News / Middle East

Europe Iran Nuclear Talks to Continue in Turkey Next Month

EU High Representative for Foreign Affairs Catherine Ashton attends a meeting on External Action Service, at the European Parliament in Brussels, 08 Nov. 2010
EU High Representative for Foreign Affairs Catherine Ashton attends a meeting on External Action Service, at the European Parliament in Brussels, 08 Nov. 2010
Lisa Bryant

Iran and representatives of six world powers agreed to meet next month in Turkey after two days of talks in Geneva aimed at breaking a deadlock over Tehran's nuclear program.

In brief remarks to the press, European Union foreign policy chief Catherine Ashton called nearly two days of discussions with Iran detailed and substantive. She said the two sides would meet again in late January in Istanbul as they seek to resolve a standoff over Iran's nuclear program. Ashton spoke on behalf of six world powers – the United States, Britain, Germany, China, France and Russia.

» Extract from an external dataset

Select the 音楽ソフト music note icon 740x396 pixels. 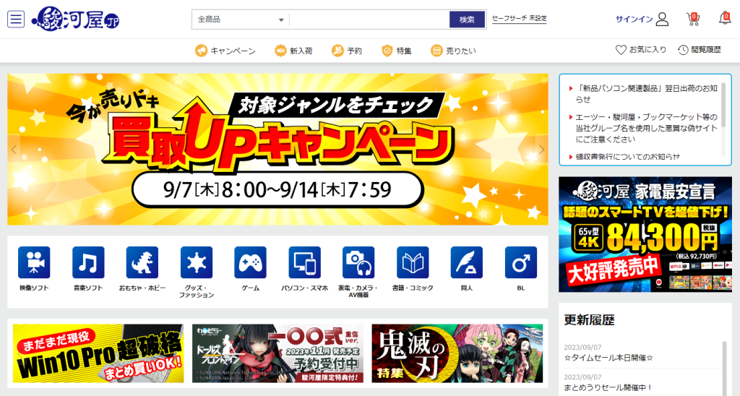pos(88,262)
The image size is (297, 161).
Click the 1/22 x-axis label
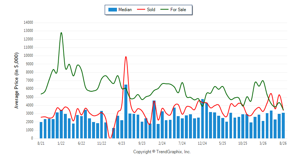[61, 144]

"The countries I represent are united in seeking a resolution of the international community's concern regarding Iran's nuclear program," Ashton said.

Iran insists its nuclear activities, which include enriching uranium, are for purely peaceful purposes. But many members of the international community fear Iran is trying to build a nuclear bomb. Analyst Simon Henderson of the Washington Institute for Near East Policy told VOA that Iran did not need to enrich uranium, since it can – and is – getting enriched uranium from elsewhere.

"It just doesn't make sense for Iran to say it needs nuclear technology for power purposes," said Henderson. "That is one of the overwhelming reasons why there is such suspicion that Iran is going for a nuclear weapon."

The Geneva meeting is the first time major powers have held face-to-face discussions with Iran in more than a year.